2.5. IoT-Enabled Monitoring of Light Intensity and Smart Agricultural Management
The IoT in agriculture has gained relevance in recent years. It allows the real-time collection, transmission, and analysis of data, enabling smart agricultural management. Several studies have focused on integrating light-intensity sensors and other variables, harnessing cloud platforms, machine learning algorithms, and intelligent traceability techniques to autonomously and efficiently enhance cultivation processes, irrigation, pest control, and resource management.
In [
39], the BH1750 sensor was employed in an IoT system that transmitted data through ThingSpeak and enabled smartphone visualization, optimizing environmental conditions to enhance production in greenhouses. Similarly, an IoT-based agricultural monitoring system developed by [
40] employed the BH1750 sensor to measure light intensity, enhancing crop production by optimizing lighting conditions in real-time.
The authors of [
41] proposed a cloud-based intelligent system for interactive agricultural management.
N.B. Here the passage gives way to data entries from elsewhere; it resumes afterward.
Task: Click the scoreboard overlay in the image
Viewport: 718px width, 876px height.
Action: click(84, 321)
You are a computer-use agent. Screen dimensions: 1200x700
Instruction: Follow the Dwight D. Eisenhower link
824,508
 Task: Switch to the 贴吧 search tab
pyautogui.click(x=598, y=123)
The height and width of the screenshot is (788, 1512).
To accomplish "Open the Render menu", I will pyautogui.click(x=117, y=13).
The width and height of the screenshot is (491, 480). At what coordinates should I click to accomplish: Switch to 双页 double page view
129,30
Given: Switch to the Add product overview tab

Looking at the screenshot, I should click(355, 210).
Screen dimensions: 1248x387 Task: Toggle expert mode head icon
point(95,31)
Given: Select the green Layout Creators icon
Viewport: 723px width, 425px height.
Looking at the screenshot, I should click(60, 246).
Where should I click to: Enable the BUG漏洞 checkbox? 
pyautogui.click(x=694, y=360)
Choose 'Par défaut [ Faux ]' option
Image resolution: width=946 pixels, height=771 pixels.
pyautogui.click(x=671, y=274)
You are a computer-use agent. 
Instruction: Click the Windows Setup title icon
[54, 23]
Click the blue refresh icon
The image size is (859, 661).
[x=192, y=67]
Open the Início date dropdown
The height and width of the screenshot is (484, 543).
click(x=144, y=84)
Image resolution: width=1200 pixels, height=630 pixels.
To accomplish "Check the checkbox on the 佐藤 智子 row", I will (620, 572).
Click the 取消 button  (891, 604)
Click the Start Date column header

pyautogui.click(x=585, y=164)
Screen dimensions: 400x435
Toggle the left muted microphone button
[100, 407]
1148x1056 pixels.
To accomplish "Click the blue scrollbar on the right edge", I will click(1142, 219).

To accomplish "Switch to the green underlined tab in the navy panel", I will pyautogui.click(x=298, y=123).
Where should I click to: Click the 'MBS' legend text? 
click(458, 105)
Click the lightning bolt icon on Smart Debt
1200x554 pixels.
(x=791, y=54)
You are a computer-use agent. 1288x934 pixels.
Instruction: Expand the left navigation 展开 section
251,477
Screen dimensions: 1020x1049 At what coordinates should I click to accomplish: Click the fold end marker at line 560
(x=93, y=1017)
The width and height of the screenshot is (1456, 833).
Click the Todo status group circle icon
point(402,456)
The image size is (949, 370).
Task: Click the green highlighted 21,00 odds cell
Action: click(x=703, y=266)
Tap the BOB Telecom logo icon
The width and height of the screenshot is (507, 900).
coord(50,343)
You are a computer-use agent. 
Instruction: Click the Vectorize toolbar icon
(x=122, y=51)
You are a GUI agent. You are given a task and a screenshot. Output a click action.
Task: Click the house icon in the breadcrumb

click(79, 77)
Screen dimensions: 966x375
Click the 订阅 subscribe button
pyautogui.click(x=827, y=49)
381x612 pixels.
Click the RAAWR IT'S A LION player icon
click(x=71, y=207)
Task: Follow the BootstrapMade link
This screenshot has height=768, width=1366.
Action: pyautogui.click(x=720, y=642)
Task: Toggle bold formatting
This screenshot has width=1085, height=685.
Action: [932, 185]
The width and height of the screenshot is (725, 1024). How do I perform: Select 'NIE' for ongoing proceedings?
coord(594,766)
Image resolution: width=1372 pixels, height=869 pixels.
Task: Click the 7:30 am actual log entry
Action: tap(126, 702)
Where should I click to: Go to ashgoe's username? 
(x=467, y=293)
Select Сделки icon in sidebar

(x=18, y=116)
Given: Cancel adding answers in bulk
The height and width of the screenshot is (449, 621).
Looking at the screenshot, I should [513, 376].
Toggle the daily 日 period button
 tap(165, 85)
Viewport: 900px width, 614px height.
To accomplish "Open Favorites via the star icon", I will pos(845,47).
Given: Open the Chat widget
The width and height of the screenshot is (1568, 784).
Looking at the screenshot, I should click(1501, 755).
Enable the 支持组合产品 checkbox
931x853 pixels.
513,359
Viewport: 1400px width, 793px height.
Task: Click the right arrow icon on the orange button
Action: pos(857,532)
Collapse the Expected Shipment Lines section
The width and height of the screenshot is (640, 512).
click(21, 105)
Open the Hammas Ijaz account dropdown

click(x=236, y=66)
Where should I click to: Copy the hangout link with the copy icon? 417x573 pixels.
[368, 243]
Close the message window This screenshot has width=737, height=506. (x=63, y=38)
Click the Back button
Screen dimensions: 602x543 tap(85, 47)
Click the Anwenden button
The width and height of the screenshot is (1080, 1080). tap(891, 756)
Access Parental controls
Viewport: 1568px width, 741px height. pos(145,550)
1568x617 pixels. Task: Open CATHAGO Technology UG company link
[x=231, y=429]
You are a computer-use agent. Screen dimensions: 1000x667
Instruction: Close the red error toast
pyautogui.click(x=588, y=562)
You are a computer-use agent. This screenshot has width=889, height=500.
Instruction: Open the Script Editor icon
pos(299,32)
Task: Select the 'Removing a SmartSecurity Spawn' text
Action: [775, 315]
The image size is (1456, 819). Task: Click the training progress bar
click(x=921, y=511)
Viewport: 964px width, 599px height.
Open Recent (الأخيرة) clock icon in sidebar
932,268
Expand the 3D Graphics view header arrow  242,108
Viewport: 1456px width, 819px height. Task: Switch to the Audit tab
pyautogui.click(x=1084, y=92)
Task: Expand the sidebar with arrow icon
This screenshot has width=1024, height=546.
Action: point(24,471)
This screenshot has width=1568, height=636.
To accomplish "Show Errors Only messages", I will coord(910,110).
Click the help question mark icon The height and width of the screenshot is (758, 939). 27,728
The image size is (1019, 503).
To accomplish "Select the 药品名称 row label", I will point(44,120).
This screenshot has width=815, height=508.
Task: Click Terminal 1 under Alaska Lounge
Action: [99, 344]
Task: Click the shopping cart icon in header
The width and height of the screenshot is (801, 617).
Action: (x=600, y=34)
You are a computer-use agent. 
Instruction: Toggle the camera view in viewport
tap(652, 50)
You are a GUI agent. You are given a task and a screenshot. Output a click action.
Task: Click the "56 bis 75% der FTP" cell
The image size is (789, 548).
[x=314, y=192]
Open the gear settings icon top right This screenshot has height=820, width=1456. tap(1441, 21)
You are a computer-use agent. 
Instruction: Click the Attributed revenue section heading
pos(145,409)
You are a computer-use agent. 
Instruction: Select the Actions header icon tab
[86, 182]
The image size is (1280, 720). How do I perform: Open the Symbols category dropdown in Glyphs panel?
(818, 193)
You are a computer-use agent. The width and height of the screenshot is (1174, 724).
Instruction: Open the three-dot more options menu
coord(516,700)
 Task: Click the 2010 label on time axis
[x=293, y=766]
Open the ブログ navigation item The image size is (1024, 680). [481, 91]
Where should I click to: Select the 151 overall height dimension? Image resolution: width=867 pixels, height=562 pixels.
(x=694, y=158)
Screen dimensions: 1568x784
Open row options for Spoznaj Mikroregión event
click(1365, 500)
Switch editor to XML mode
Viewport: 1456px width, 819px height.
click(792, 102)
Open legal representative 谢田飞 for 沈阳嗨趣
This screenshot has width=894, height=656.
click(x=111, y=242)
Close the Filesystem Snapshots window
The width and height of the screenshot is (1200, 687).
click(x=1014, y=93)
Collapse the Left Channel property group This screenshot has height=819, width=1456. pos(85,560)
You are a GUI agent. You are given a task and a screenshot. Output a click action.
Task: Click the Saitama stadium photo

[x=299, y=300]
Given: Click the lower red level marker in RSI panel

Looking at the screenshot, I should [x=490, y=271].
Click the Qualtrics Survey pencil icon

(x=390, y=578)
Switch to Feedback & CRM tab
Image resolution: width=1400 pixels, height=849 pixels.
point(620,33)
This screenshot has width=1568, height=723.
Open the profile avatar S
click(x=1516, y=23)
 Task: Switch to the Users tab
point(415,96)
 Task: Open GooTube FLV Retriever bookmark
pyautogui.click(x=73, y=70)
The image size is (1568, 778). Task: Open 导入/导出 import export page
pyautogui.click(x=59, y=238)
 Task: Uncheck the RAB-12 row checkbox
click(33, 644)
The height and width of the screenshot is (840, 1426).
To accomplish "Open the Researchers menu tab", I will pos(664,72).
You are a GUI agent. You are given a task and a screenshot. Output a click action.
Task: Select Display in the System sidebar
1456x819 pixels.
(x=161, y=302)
This system collects data from multiple IoT sensors, processes it in the cloud, and dynamically visualizes it through interactive dashboards. Integrating such systems enhances operational efficiency and facilitates data-driven decision-making to identify real-time patterns and anomalies.
In [
42], a smart agriculture system based on deep reinforcement learning (DRL) and cloud computing was developed. The system comprises multiple layers: data collection, edge processing, transmission, and cloud-based analysis. Artificial intelligence is applied to optimize decisions such as the amount of water needed for irrigation, autonomously improving crop growth.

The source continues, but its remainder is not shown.